IET urges reform of mobile infrastructure regulations in UK

Communications experts from the IET are calling on the government to change their plans over the new spectrum allocation, including the new 4G technology for the next generation of mobile phones.

Members of the Institution of Engineering and Technology (IET) believe that the government should take radical steps to ensure that regulation does not continue to be a serious barrier to growth and say that this must begin with the government defining a national ambition for UK mobile infrastructure to support UK competitiveness, investment and innovation.

‘Growing demand for broadband is stretching the capability of existing networks’ said Prof Will Stewart from the IET. ’Wholesale network competition must perform better or we will fall further and further behind consumer expectations.

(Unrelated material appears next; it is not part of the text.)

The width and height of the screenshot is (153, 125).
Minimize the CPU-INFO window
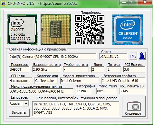point(124,3)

‘It is important for the government and regulators to promote a vision for the future of mobile superfast services that inspire sustainable investment and wider competition.

‘A reformed and modernised UK network regulatory framework then needs to fully support this ambition.  It is not about more regulation but the right regulation.’

The IET has outlined three mobile-communications challenges, namely capacity, coverage and regulatory.

It stated that growth in demand is set to continue, but mobile networks lack the capacity to allow them to keep up with both the capacity demand and the rising access speeds on the fixed broadband networks. The organisation maintains that an additional spectrum will only provide modest gains and will not satisfy the rapid-growth demand in data services.

Similarly, the move to higher reaches of the radio spectrum (to build data capacity) is driving a shrinkage of ‘effective’ mobile coverage with enhancing capacity. The IET believes that the introduction of Femto cell-type technology will be required to achieve service coverage and improved data throughput in order to reverse the trend.

In terms of regulation, network competition is now said to be weakening while retail competition is intensifying. According to the IET, this puts into question the emergence of the right new mobile infrastructure platforms to support the creative industries and consumer choice for the mobile digital age.

Stewart said: ‘We have had extensive discussions on different aspects of this issue and are conscious that, as with all such issues, there can be much complexity in the details.

‘So, in writing directly to the culture secretary, we have chosen to present a specific view of the future of the key area of superfast mobile wireless access.

‘Of course, concern in this area is driven by the need to support new smartphone and other mobile services where coverage, regulatory and capacity issues are already serious enough to be a limit on new services. The current mobile regulatory framework, far from coping with these new challenges, has become part of the problem.’

The IET concludes that the government must consider mobile and wireline communications more fully in the context of national infrastructure, in the same way that it does with energy, transport and water.